----- Raw data -----
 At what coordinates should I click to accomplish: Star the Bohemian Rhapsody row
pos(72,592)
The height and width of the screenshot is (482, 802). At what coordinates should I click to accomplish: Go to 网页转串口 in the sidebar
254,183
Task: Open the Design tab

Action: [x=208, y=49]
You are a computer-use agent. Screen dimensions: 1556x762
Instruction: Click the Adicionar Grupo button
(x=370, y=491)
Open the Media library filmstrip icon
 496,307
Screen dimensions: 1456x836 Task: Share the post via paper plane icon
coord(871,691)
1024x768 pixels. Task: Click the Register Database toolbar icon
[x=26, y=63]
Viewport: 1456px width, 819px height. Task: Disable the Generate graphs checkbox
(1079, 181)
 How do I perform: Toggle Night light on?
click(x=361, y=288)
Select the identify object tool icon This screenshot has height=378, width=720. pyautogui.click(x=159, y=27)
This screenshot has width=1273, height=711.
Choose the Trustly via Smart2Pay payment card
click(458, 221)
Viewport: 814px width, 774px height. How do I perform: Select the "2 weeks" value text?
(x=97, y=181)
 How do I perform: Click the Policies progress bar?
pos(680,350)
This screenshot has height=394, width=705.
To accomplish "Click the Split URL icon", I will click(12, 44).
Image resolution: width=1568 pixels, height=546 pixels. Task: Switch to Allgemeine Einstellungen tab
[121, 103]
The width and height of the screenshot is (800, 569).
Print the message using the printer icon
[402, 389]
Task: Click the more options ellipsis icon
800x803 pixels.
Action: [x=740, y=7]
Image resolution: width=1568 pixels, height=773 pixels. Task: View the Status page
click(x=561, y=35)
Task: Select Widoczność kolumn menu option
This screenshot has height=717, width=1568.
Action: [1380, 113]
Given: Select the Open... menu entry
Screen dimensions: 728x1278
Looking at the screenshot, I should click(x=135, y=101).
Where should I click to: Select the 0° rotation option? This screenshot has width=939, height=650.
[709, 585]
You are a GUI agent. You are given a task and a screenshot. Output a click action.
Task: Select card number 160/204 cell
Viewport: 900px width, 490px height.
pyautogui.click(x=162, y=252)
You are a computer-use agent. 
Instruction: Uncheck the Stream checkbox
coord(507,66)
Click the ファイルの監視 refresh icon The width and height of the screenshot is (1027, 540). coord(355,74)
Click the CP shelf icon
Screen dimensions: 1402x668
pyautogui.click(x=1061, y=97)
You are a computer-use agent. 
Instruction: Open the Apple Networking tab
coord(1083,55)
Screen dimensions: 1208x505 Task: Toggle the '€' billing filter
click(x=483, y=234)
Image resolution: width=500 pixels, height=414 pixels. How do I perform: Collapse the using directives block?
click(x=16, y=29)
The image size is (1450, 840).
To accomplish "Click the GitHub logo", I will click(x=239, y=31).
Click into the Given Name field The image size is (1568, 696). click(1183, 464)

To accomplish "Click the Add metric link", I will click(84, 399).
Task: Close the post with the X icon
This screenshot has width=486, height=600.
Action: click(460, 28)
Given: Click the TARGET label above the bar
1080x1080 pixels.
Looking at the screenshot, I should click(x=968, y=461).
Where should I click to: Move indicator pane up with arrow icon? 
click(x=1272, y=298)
-----
(Aim of the exercise) Reproduce the data from its beginning down through the line containing "(x=97, y=181)", inclusive, with every coordinate in the answers scaled by 2.35 and rounded to the nearest whole number, halves rounding up. Leave the requests, including any dimensions or format samples they mention, unchanged.

(Exercise result)
 At what coordinates should I click to accomplish: Star the Bohemian Rhapsody row
pos(169,1391)
The height and width of the screenshot is (482, 802). At what coordinates should I click to accomplish: Go to 网页转串口 in the sidebar
597,430
Task: Open the Design tab

Action: [x=489, y=115]
You are a computer-use agent. Screen dimensions: 1556x762
Instruction: Click the Adicionar Grupo button
(x=870, y=1154)
Open the Media library filmstrip icon
 1166,721
Screen dimensions: 1456x836 Task: Share the post via paper plane icon
coord(2047,1624)
1024x768 pixels. Task: Click the Register Database toolbar icon
[x=61, y=148]
Viewport: 1456px width, 819px height. Task: Disable the Generate graphs checkbox
(2536, 425)
 How do I perform: Toggle Night light on?
click(x=848, y=677)
Select the identify object tool icon This screenshot has height=378, width=720. pyautogui.click(x=374, y=63)
This screenshot has width=1273, height=711.
Choose the Trustly via Smart2Pay payment card
click(1076, 519)
Viewport: 814px width, 774px height. How do I perform: Select the "2 weeks" value text?
(x=228, y=425)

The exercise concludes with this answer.